Zenginin parası
Para sadece güvenli limanları sevmez aynı zamanda karlı da olsun ister. Büyük servet sahipleri de bu sebeplerle paralarını çoğu zaman kendi ülkelerinde değil, dünyanın farklı ülkelerinde ve hatta adı sanı duyulmamış küçük ada devletlerinde tutarlar. Geçtiğimiz günlerde Boston Consulting Group’un (BCG) varlık yönetimi ile ilgili yaptığı araştırma bu paraların nerede olduğuna dair önemli ipuçları veriyor.
BVG’nin raporuna göre; özel finansal yatırımlar 2013 yılında önceki yıla göre yüzde 8,7 artarak 152 trilyon dolara yükselmiş bulunuyor. Rapora göre dünyada 16,3 milyon hane halkı milyoner olarak tanımlanıyor. Bir başka ifade ile toplam hane halkının yüzde 1,1’i milyoner statüsünden bulunuyor. ABD 7,1 milyon ile en fazla milyoner hane halkına sahip iken bu ülkeyi 2,4 milyon hane halkı ile Çin takip ediyor. Japonya ise sıralamada 1,2 milyoner hane halkı ile üçüncü sırada bulunuyor.
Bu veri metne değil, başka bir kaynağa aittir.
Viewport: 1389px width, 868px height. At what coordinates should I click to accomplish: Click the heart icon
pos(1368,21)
Off-shore hesaplarda 8,9 trilyon dolar var
Rapora göre; yatırımcıların yasal oturma izinlerinin bulunmadığı ülkelerdeki varlıklarını kapsayan off-shore varlıklar 8,9 trilyon dolara yükselmiş bulunuyor. Off-shore şeklindeki özel varlıkların toplam global özel finans varlıkları içerisindeki payının ise yüzde 5,9’a gerilediğini görüyoruz.
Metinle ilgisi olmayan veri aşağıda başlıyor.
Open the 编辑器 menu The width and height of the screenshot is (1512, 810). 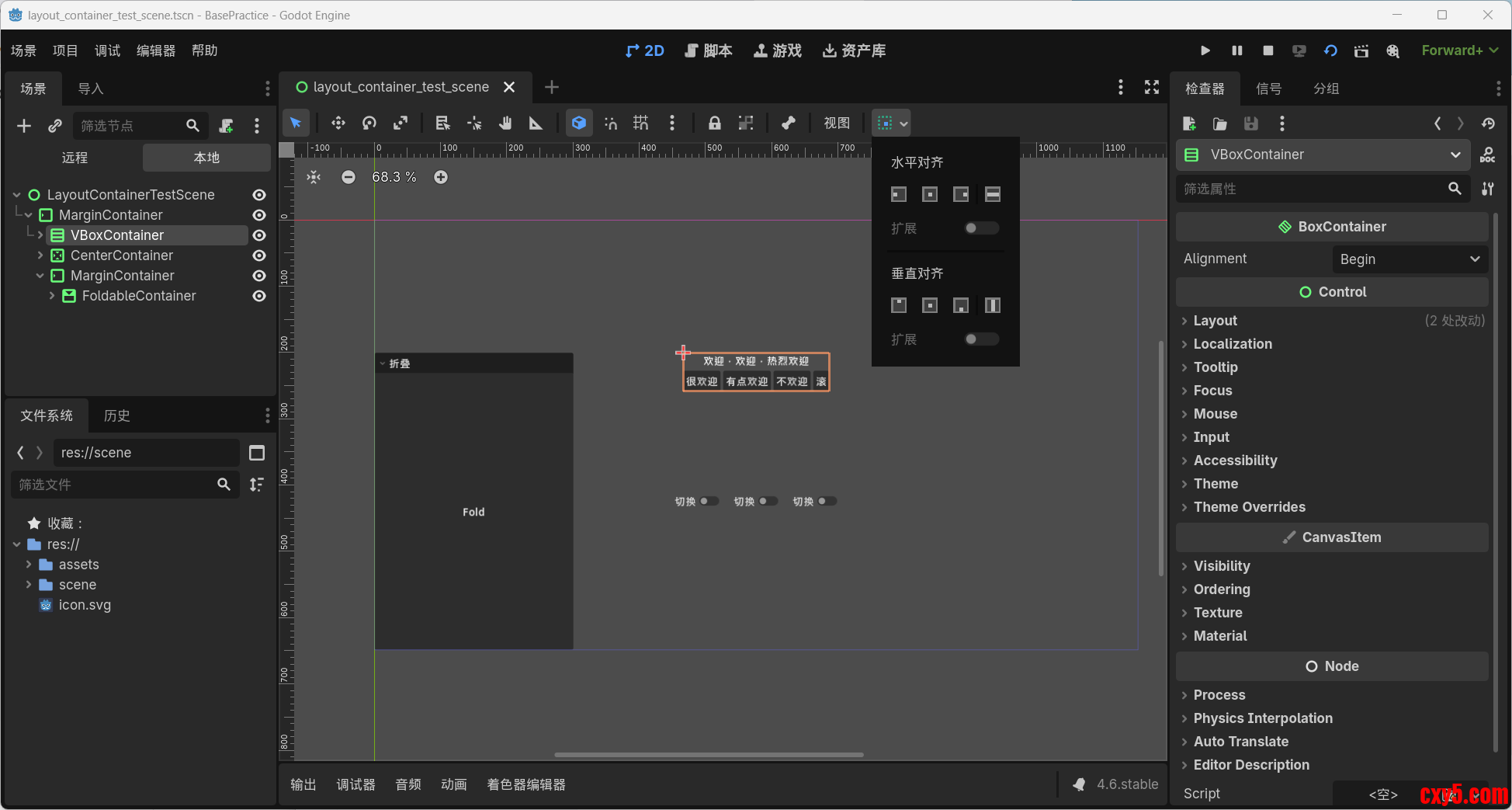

Yükselen yıldızlar: Singapur ve Hong Kong
İsviçre hala en popüler off-shore noktası. 2013 yılında bu ülkede bulunan off-shore varlıklarının miktarının 2,3 trilyon dolara ulaştığını görüyoruz. Ancak Asya-Pasifik bölgesinde varlık miktarı arttığından Singapur ve Hong Kong’un büyüme payı da artıyor. 2013 yılında bu ülkede bulunan off-shore varlıklarının global off-shore varlıkları içerisindeki payı yüzde 16 iken bu oranın 2018’in sonuna kadar yüzde 20 civarına yükselmesi bekleniyor.
1,4 trilyon dolar off-shore varlık bulunduran Asya’nın off-shore merkezlerini 1,2 trilyon dolar ile Panama ve Karayipler takip ediyor. Manş adaları ve İrlanda’nın başkenti Dublin 1,1 trilyon dolar ile dördüncü sırada yer alıyor. İngiltere ise 1 trilyon dolar ile off-shore varlıklara ev sahipliği yapan beşinci ülke.
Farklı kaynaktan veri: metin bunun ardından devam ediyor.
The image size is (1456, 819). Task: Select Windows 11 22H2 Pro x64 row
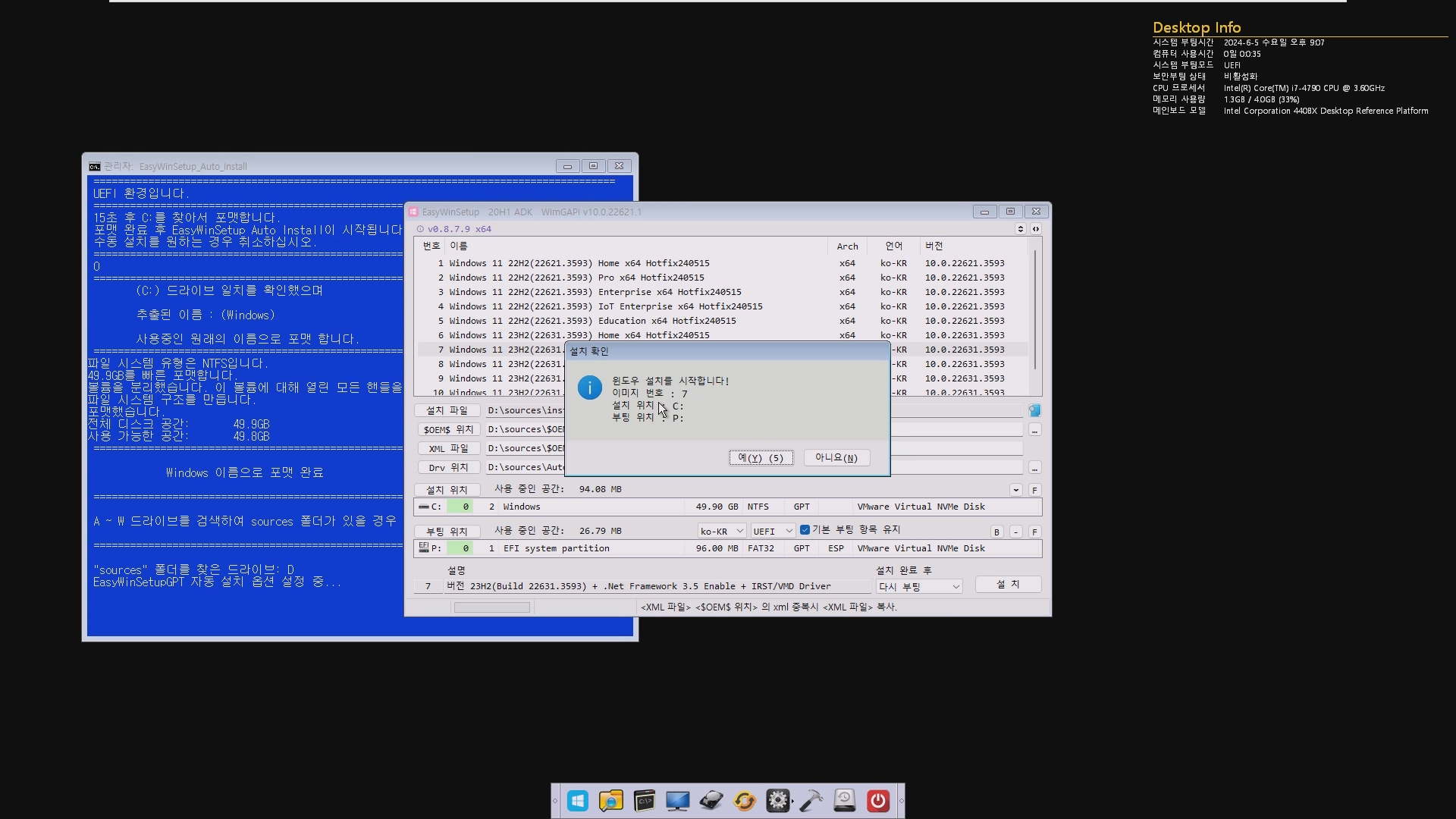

BCG, çeşitlendirme, daha geniş çaplı bankacılık kapasitesi, özelleşmiş uzmanlar, yüksek kaliteli hizmet, ihtiyat ve yüksek ekonomik-politik seviye ile uyuma önem vermeye devam edeceğinden off-shore varlıklarının “geçerliliğini” devam ettireceğini belirtiyor. Ancak kurum off-shore varlık yönetimlerinin başta ABD ve Batı Avrupa’daki vergi otoritelerinden kaynaklanan ağır ve artan baskı altında olduğuna da dikkat çekiyor.